One of the things I had wanted to try getting into was programming on the Macintosh, but I had almost no real experience in programming languages outside of some BASIC from my DOS days. Luckily there existed a fairly easy to use development platform called REALbasic which let you construct your graphical interface and then code the actions of your objects. This was a commercial product but the demo version still let you do almost everything, with the exception of having an annoying dialog pop-up on your compiled application stating it was made with a demo version of REALbasic. Obviously if I were to try my hand at any serious programming, I couldn’t keep going with just the demo version. While serial numbers and software cracks weren’t overly hard to come across, it was not the case with this software. I did eventually find a serial number someone had published online, and it was at this point I made an even worse decision than simply pirating the software.

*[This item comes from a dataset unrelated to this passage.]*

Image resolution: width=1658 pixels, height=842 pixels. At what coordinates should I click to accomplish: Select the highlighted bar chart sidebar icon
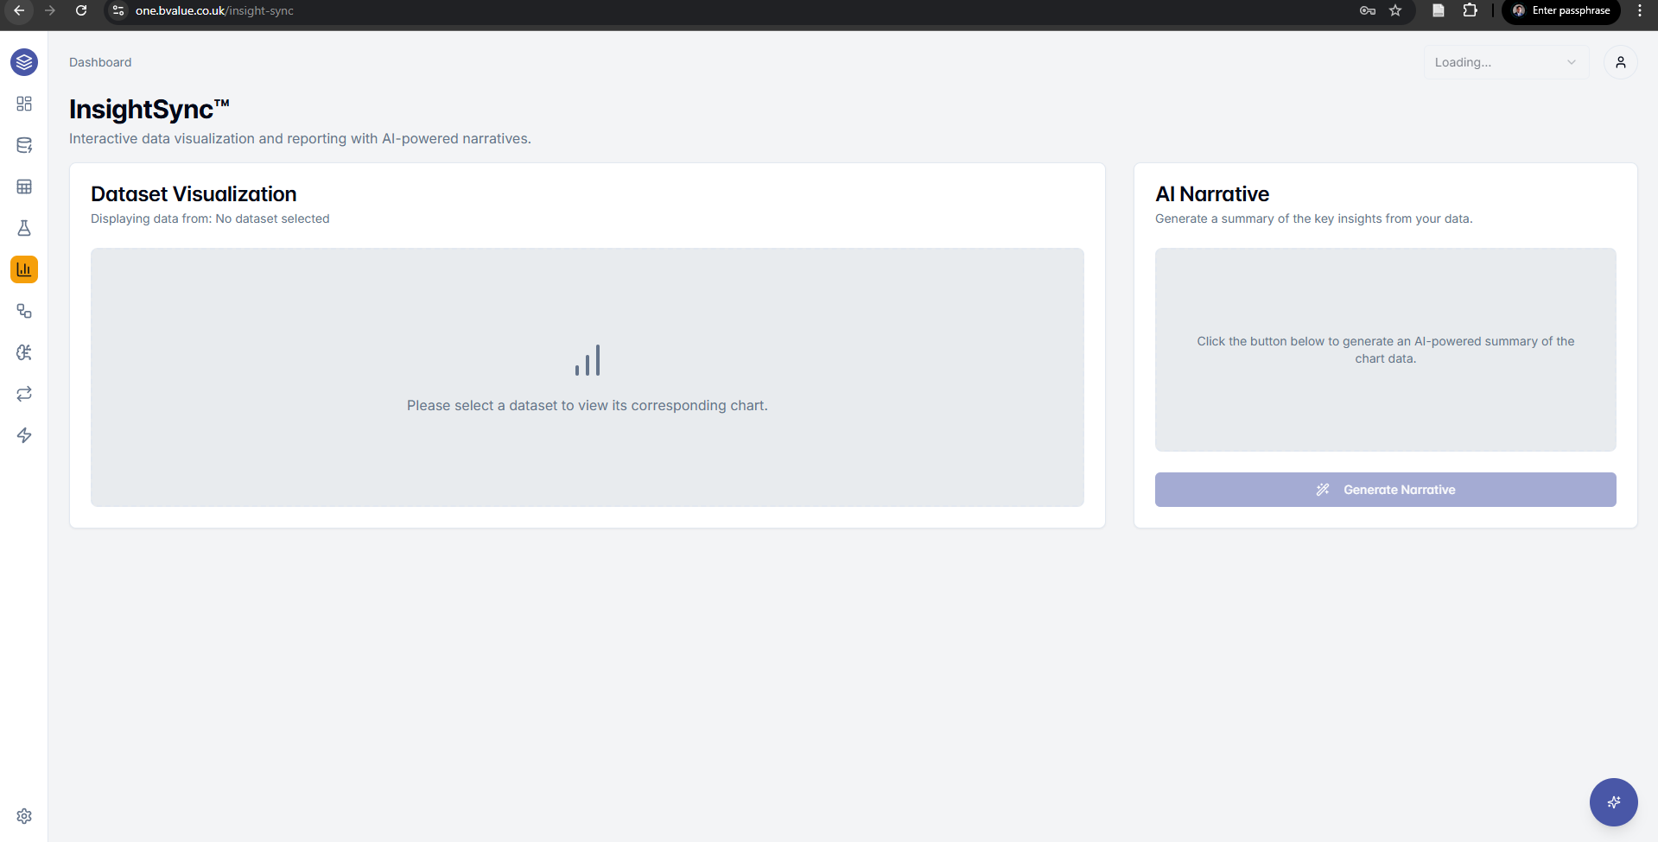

My Macintosh IIsi was really starting to show its age and I was feeling left behind. Most of my friends had faster computers, and there I was trying to browse websites on a 20MHz Mac with Netscape 3 which would lag on every mouse click. I wanted to raise some funds to buy a faster Mac, and the only asset I had which I figured would carry any potential value was this stolen REALbasic serial number since it was so hard to find in the first place. I used Hotline to advertise the fact I was selling REALbasic serial numbers. It turned out I was quite effective with my advertising and my first customer ended up being the Federal Bureau of Investigation. Apparently word got back to the company behind REALbasic about what I was doing, and this led to them calling the FBI. I managed to make it out of this without any serious trouble, though I did have to call the company’s CEO to apologize and then purchase a legitimate copy of the software.

What little money I did have was now spent to fix my mistake, and I continued my life using my Macintosh IIsi as my primary computer. Things did end up getting better as later in my high school years my grandfather purchased a Macintosh Performa 6320 for me as a gift, and I also managed to make enough money off banner advertisements to buy myself a PowerBook Duo 2300.  The Performa 6320 became my new primary Macintosh and I retired the IIsi before I graduated high school.

From time to time I do consider the “what if’s” about my history with the Macintosh IIsi. What if I ended up settling on a different computer back in 1995? What if I never received that gift modem? Would things still play out the same way? To this day I still run a Hotline server for users of old Macintosh computers to connect and browse files. Perhaps having the Macintosh IIsi as my first computer has had a greater impact on how my life has turned out than I would have expected. Possibly the craziest part is I still own my Macintosh IIsi along with the Global Village modem and the Iomega Zip drive with my original Hotline files. I’m sure I’ll get around to firing it up again someday.

2 Comments on “The Long Tale Of My First Macintosh”

  1. Paul, for some reason I never heard about your story… to me and the others you were just that kid from Kelowna. And the reason RealBASIC serial numbers were hard to find on Hotline… well, the developer hung out on Hotline, and all us beta testers also hung out on Hotline. So he knew pretty fast when you started bragging about a serial number.

    Unlike you, I don’t have my 68K Mac that started me down that path anymore, but I did keep all my archives, including my databases of username/IP logins and chat logs from the HL servers I adminned 😀

    By the way: I suspect that your stunt with the RB serial had another effect too — shortly after that was the first time I recall seeing FBI agents on a Hotline server. The whole thing seemed unreal to them at the time, but a couple of them stuck around and seemed to enjoy camping out on the main servers and have fun chatting with everyone. They were the only two that didn’t stick out like a sore thumb as soon as they attempted to interact with anyone. The source IPs gave the others away as well.

    1. I think even at the time I knew how ridiculous it was to try selling serial numbers. I liked using the software, but I never ended up getting serious into programming like I assumed I would.